とにかく、重陽という日は、かの有名な上田秋成作・雨月物語収録の「菊花の約(ちぎり)」で、義兄弟となったふたりが再会を約束した日、悲しくも奇跡の再会を果たした日であります。
よってこの日を勝手に「衆道の日」と制定し、ひそかに盛り上がりたいと思います!
今日は菊の日。「菊花の約」は周知の物語なので、今回は「菊」についての雑学小話(?)。
◎菊の花言葉
まあ、まずは菊の基本知識から。菊は中国大陸原産で、奈良時代以後に日本に渡来。品種が非常に多く、各国で栽培されています。
そんな菊の花言葉は、「清浄」「高尚」「高潔」「愛」「真実」など。色によっても違うようです。なかなかいい言葉が並んでいますね。
さて、今回「菊」を熱心に取り上げるのは、ご存知の方も多いと思われますが、「菊」という言葉がソレを暗示し、またソノ人を指し、ソコさえも表す言葉だからですねv
◎「菊座とは慈童の時にいいはじめ」
という川柳があります。この慈童(じどう)というのは、以前「ねなしぐさ」のときにも少しだけ出てきましたが、中国古代・周の穆王(ぼくおう)の愛童で、伝説的少年です。彼のエピソードが「枕慈童」という謡曲になっています。
それによると、慈童くんは、ある時誤って、主君の御枕をまたいでしまい、その罪で深い山奥へ流されてしまいました。しかし主君のお情けで、その御枕に妙文(お経)を書いて賜り、それを菊の葉に写経して川の流れに浮かべると、その葉は水となった。その水を飲んだ慈童くんは、不老不死の身となり、さらに神のような力を得た、ということです。
なんら菊座とは関係ない話ですね;これは単なる菊に関係するだけの洒落のようです。ちなみにこの謡曲の中で慈童くんは、「いと美しき童子」と評されており、美少年であることは確かです。
これを翻案した長唄(歌舞伎舞踊)に「乱菊枕慈童」というのがあります。なにやら春本のタイトルのよーだなぁ;
◎若気
腐った人にはなじみ深い言葉ですが、やはり「菊座ってなに?」という方もおられるでしょう。そういう方は↑の言葉を辞書で引いてみてください。

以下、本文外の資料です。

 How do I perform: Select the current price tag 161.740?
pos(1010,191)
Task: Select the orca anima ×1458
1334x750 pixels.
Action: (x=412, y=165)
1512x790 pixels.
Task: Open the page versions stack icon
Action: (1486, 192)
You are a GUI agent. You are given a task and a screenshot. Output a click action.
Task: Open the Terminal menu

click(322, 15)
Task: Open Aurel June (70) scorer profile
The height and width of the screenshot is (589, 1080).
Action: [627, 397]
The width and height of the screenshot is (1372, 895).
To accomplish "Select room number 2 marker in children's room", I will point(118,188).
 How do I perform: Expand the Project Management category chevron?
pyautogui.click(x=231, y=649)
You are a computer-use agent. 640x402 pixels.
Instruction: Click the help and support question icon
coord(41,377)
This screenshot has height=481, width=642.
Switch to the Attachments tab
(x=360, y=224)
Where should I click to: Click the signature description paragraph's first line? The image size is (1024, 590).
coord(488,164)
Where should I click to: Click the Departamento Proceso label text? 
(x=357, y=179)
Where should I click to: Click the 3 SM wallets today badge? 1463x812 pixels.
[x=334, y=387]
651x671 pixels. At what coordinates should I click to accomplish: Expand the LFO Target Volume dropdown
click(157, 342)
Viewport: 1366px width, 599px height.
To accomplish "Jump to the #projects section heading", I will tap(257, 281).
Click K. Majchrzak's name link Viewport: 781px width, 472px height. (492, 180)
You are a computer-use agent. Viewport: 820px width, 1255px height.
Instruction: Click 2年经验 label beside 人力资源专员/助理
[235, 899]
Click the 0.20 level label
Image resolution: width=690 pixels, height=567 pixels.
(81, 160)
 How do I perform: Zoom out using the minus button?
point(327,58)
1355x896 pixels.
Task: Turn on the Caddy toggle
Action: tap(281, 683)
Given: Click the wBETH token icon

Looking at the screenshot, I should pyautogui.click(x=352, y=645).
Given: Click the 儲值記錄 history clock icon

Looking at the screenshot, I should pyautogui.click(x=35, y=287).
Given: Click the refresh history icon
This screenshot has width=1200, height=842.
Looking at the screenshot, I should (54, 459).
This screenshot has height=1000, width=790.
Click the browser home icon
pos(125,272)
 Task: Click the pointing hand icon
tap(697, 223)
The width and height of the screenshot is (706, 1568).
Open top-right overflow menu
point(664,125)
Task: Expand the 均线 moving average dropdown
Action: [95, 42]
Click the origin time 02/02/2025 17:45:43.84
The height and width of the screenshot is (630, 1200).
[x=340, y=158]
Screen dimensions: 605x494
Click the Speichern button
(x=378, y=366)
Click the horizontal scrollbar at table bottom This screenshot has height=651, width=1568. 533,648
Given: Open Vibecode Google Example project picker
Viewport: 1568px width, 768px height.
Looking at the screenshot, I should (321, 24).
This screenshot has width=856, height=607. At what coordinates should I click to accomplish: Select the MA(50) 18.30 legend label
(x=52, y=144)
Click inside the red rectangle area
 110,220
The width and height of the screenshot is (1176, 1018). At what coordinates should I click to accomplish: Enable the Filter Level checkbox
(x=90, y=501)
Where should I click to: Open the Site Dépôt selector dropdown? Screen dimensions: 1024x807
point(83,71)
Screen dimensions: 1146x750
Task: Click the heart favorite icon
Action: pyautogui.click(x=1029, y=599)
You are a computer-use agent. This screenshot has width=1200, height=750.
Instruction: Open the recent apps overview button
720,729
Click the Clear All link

おっと、「わかげ」ではありませんよ。「にゃけ」で引いてください。(広辞苑、大辞林で掲載確認済。)
どうですか?…ねvその外にも、そういう意味があるんですね~。
知りたくなかったー!!という方、申し訳ございません;同じ「若気」でも、「わかげ」と「にゃけ」では、全く異なるイメージの言葉になるわけですね。いやー、言葉って不思議だ!
しかしこれでもう、「にやける」なんて言葉を人前で使いづらくなりましたね;腐女子にとって「×××る」のは日常茶飯事なのに…;人から「なに、×××た顔してるの?」なんて言われたら、立ち直れないかもしれません。
では、最後にお口直しを。件の慈童くんの絵姿です。
実はこれ、春本の扉絵なんですよ。
(あ、この絵は健全ですからね。)
ちなみに、雨月物語には「青頭巾」という話があって、そこには可愛がっていた稚児が病で死に、それを悲しんだ和尚が、遺体を食べてしまうという○姦&カニ○リズムな一節があります。そういうと、かなりエログロなイメージですが、文体が美麗なので、そこだけでも読む価値アリです!
それでは、これからも「衆道」に思いを馳せて…。